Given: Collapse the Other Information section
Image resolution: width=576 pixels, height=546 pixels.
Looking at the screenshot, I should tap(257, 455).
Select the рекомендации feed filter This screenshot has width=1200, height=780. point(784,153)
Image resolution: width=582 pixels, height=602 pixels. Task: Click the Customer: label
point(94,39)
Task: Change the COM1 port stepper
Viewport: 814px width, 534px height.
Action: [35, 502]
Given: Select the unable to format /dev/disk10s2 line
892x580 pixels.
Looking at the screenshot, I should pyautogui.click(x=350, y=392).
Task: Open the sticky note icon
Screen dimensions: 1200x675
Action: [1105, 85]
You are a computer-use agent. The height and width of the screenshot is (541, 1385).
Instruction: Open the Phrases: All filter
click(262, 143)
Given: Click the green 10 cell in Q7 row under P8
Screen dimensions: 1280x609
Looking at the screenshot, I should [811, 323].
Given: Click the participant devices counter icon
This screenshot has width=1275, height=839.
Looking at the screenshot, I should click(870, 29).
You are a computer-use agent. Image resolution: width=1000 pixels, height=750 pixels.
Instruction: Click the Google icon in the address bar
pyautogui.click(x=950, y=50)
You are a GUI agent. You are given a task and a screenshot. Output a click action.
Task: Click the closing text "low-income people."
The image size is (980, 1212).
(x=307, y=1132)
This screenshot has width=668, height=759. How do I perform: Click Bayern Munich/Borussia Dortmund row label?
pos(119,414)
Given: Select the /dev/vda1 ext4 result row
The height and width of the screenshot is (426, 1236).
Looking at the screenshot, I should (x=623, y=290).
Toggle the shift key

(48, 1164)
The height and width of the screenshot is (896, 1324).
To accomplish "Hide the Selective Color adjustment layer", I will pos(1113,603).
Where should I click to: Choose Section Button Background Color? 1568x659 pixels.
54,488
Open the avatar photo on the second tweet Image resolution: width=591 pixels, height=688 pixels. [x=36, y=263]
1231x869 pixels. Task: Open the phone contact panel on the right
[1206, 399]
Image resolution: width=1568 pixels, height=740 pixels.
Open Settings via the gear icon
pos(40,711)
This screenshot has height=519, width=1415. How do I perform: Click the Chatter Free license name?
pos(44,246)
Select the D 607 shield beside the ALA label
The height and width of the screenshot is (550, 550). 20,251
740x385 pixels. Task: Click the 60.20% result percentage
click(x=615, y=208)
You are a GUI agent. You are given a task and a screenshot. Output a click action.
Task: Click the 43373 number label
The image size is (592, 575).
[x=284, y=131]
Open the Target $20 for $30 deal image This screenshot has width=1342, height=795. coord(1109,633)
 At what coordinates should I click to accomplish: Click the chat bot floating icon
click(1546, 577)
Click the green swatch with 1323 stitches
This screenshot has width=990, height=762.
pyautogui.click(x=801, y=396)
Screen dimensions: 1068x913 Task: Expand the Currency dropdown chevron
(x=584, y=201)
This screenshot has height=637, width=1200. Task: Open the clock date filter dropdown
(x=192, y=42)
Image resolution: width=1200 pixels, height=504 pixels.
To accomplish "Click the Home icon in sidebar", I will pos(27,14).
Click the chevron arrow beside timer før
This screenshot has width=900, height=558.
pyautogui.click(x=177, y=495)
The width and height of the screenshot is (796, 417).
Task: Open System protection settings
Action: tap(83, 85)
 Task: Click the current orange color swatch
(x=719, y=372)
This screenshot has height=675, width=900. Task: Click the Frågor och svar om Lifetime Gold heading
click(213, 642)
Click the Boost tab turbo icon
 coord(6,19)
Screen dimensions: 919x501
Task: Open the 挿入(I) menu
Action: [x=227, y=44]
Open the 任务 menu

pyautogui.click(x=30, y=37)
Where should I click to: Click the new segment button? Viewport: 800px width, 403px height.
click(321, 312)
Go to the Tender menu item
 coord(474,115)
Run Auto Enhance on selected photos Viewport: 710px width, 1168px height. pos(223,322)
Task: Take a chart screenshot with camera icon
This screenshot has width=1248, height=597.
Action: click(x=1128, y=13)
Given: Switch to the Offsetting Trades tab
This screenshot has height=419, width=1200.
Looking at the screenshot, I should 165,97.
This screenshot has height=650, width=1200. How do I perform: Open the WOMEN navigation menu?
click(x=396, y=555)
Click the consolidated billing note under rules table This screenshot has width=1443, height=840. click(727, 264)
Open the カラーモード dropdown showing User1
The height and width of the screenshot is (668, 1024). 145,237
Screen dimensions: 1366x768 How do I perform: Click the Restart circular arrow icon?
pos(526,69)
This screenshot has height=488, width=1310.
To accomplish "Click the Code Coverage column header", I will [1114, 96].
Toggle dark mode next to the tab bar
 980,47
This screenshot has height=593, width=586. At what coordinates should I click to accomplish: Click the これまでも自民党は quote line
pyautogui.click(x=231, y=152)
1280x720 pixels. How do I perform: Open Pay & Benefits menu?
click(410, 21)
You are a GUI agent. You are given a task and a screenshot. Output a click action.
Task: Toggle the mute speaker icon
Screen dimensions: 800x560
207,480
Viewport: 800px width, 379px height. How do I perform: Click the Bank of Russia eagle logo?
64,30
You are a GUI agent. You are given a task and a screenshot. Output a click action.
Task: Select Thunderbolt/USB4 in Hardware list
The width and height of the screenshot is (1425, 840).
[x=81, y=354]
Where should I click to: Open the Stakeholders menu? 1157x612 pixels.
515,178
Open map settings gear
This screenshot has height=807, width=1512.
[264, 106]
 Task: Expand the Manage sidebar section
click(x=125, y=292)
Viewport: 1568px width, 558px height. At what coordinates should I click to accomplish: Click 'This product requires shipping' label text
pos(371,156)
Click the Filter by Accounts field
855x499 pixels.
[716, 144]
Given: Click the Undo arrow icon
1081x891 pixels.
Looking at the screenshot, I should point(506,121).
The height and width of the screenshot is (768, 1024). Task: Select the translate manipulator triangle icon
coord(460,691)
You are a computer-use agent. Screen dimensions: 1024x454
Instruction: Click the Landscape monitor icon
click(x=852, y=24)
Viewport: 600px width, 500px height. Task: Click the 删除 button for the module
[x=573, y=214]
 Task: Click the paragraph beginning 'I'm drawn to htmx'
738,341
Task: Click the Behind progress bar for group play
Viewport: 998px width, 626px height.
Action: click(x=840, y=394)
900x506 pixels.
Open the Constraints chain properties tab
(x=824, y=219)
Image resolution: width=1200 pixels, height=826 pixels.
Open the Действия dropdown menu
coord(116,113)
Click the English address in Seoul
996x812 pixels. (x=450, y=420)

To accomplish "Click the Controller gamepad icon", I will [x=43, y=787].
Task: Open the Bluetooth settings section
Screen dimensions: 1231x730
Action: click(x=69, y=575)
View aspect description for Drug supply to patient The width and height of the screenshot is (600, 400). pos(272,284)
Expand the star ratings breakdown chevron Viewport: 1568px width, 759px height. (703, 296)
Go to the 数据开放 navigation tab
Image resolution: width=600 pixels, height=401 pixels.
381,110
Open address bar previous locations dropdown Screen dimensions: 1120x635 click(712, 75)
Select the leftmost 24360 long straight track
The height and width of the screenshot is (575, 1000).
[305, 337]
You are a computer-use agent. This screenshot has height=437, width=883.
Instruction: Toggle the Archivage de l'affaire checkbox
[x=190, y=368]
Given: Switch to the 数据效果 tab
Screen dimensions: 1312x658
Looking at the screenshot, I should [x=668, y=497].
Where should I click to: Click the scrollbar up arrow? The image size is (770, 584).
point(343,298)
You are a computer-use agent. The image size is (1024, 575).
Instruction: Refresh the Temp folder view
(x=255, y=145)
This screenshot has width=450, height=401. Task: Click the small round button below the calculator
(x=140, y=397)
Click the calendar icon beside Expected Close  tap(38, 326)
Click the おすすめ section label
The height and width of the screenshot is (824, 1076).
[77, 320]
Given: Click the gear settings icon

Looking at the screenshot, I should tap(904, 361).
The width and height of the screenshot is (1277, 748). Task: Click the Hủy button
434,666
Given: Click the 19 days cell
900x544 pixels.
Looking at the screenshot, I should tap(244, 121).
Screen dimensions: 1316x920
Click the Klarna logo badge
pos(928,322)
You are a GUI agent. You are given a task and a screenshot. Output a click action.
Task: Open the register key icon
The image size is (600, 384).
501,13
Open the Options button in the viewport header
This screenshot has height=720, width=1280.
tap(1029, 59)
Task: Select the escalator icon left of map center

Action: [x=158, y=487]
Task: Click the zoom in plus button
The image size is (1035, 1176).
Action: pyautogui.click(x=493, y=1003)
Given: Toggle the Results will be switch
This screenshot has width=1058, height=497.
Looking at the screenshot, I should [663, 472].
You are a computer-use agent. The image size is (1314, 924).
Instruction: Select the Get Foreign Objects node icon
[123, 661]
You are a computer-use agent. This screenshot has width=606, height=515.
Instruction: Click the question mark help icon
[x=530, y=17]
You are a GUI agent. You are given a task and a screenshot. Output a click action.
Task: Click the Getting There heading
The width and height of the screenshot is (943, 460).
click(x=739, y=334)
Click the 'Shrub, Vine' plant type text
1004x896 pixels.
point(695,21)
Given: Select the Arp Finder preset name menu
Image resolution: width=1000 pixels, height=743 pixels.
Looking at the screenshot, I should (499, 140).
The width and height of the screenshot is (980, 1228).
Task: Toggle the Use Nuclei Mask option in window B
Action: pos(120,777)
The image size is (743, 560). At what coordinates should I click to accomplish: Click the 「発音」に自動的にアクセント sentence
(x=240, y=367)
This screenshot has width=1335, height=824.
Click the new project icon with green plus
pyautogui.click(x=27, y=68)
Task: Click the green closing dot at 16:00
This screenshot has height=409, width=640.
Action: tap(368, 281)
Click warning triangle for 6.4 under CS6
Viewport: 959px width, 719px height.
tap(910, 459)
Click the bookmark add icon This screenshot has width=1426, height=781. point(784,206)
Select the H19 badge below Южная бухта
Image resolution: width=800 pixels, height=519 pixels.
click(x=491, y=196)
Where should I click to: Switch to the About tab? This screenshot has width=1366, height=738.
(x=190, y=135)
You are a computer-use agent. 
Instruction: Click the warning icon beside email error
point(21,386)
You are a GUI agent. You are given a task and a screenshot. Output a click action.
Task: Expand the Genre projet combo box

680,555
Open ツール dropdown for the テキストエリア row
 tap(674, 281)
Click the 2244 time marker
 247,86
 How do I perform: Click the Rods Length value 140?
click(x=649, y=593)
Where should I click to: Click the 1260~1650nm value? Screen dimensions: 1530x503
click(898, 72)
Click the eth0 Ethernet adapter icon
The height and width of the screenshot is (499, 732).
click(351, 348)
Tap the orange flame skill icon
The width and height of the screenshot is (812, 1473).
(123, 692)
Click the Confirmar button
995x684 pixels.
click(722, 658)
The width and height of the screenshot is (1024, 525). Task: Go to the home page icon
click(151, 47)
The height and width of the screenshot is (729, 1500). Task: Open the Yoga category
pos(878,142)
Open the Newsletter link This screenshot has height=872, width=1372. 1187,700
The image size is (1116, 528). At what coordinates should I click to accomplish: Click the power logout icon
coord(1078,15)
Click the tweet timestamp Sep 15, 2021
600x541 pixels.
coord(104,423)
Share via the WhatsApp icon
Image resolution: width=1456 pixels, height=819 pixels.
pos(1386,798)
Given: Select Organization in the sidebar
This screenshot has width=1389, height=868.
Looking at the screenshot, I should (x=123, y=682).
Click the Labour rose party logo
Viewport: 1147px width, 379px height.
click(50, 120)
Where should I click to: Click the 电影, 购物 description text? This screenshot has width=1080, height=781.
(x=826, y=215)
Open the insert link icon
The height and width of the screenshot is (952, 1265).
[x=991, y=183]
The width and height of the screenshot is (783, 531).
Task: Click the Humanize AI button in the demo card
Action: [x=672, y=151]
....
Task item => Reproduce exactly the lines of the records above from the one with "Click the Confirmar button" to the one with "Open the Newsletter", both included, and leave out everything else.

Solution for this task =>
Click the Confirmar button
995x684 pixels.
click(722, 658)
The width and height of the screenshot is (1024, 525). Task: Go to the home page icon
click(151, 47)
The height and width of the screenshot is (729, 1500). Task: Open the Yoga category
pos(878,142)
Open the Newsletter link This screenshot has height=872, width=1372. 1187,700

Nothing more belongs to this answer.